IS2 and IS1 are safe add-on procedures that were approved in conjunction with cataract surgery [17, 28], and this use pattern continues to be the most common one. In contrast, T is used across a spectrum of glaucoma severity [29, 30], after failed glaucoma surgery [14, 31], on its own [29], or combined with cataract surgery [30]. The survival rates we computed imply a high clinical success rate for both IS2 and T, but they are based on use criteria of an IOP below 21 mmHg or an IOP reduction by 20% commonly applied for minimally invasive glaucoma surgery (MIGS). The clinical utility of a medication reduction by 0.7 as achieved here with the IS2 depends on the motivation and goal of the affected individual. It is possible that the progressive loss of effectiveness is related to the fibrosis [1] and biofilm deposition described previously [2]. Although one might expect a more substantial effect from implanting two trabecular bypass IS2 stents than one IS1, the smaller aperture of the IS2 may make it more vulnerable to TM reactivity [9,10,11,12].

The lowest IOP any TM bypass or ablation surgery could theoretically achieve is limited by the episcleral venous pressure of about 8 mmHg present in the episcleral venous veins [32]. This limit avoids an excessive pressure reduction that might cause hypotony as can happen after traditional glaucoma surgery [33] and after suprachoroidal [34] or subconjunctival MIGS [35]. It remains unclear why trabecular bypass, disruption, or ablation methods do not routinely achieve a postoperative IOP around 8 mmHg.
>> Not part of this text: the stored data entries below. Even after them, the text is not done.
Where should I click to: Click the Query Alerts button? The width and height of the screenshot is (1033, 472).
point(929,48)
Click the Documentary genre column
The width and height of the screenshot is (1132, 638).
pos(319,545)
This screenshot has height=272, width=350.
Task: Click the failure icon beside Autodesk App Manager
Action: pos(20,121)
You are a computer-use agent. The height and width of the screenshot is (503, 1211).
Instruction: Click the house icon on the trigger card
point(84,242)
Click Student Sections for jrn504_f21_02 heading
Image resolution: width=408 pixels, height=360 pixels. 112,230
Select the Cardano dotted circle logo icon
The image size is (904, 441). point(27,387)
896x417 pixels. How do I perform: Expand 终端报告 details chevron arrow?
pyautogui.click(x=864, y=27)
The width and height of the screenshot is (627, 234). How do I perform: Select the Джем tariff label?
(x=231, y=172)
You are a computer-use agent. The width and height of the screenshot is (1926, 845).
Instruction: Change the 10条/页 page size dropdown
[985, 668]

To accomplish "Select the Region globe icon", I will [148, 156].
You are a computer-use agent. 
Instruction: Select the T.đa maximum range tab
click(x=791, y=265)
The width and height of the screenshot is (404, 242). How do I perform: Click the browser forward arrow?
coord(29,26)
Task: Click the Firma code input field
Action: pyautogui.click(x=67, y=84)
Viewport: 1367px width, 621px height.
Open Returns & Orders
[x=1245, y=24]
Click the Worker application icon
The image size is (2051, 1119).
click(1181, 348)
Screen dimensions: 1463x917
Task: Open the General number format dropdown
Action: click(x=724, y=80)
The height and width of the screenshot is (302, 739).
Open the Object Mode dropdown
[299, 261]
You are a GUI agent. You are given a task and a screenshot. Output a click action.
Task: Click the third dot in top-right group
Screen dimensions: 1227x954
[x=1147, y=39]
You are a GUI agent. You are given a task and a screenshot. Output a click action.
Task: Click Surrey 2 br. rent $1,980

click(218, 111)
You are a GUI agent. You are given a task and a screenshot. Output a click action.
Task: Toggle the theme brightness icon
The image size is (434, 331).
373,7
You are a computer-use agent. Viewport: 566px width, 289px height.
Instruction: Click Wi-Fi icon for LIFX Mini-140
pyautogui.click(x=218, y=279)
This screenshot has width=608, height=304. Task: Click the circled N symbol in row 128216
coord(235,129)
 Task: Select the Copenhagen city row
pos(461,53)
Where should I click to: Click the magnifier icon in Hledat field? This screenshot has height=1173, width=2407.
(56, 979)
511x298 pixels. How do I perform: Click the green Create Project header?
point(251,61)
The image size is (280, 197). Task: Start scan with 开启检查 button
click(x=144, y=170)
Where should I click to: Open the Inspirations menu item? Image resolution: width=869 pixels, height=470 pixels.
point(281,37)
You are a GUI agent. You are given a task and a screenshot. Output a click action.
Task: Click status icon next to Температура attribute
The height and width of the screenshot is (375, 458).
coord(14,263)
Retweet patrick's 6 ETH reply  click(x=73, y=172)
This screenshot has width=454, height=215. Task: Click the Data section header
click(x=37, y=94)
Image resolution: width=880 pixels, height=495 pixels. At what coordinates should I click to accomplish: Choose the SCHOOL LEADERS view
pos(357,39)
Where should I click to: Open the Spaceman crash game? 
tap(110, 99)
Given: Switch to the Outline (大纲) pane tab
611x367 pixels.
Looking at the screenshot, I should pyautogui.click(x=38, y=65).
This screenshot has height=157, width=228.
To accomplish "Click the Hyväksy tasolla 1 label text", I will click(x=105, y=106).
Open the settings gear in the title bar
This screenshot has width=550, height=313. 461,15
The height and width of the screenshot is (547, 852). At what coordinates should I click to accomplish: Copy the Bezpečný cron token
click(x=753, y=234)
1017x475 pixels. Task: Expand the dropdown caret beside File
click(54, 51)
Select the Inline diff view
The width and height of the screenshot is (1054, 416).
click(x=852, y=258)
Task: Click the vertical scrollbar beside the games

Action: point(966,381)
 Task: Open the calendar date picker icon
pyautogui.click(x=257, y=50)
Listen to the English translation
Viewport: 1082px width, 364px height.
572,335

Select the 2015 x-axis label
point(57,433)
It is possible that post-trabecular resistor elements that have been observed in laboratory studies might play a role [36, 37].

Our study had several limitations. It was specifically designed to detect differences between IS2 and T which cannot easily be discovered by other analysis methods. Because of this, the IOP and medication changes seen here should not readily be generalized to patients who undergo these procedures but have other baseline parameters. For instance, patients with a high preoperative IOP undergoing T typically have a much more substantial IOP reduction than those with a low preoperative IOP, as examined here [29, 30]. All patients also had phacoemulsification, which can lower IOP on its own [28]. It has been speculated that the IOP reduction after phacoemulsification is caused by a trabeculoplasty-like reaction [3, 38]. IS2 might have been inadvertently helped by this additional effect [39]. In T in contrast, there is no significant contribution from cataract surgery to IOP reduction [40, 41]. Presumably, this is the case because most of the conventional outflow occurs through the 120 to 180° of nasal, unroofed Schlemm’s canal and is unaffected by the remaining trabecular meshwork [42]. However in IS2, the nasal Schlemm’s canal remains covered by glaucomatous TM and can be impacted by a trabeculoplasty-like effect of cataract surgery.

In summary, a highly balanced comparison of IS2 and T by exact matching showed that reduction of IOP and the number of glaucoma medications is lower and sustained in T. IOP in IS2 rebounds 6 to 24 months after surgery, eventually reaching preoperative levels.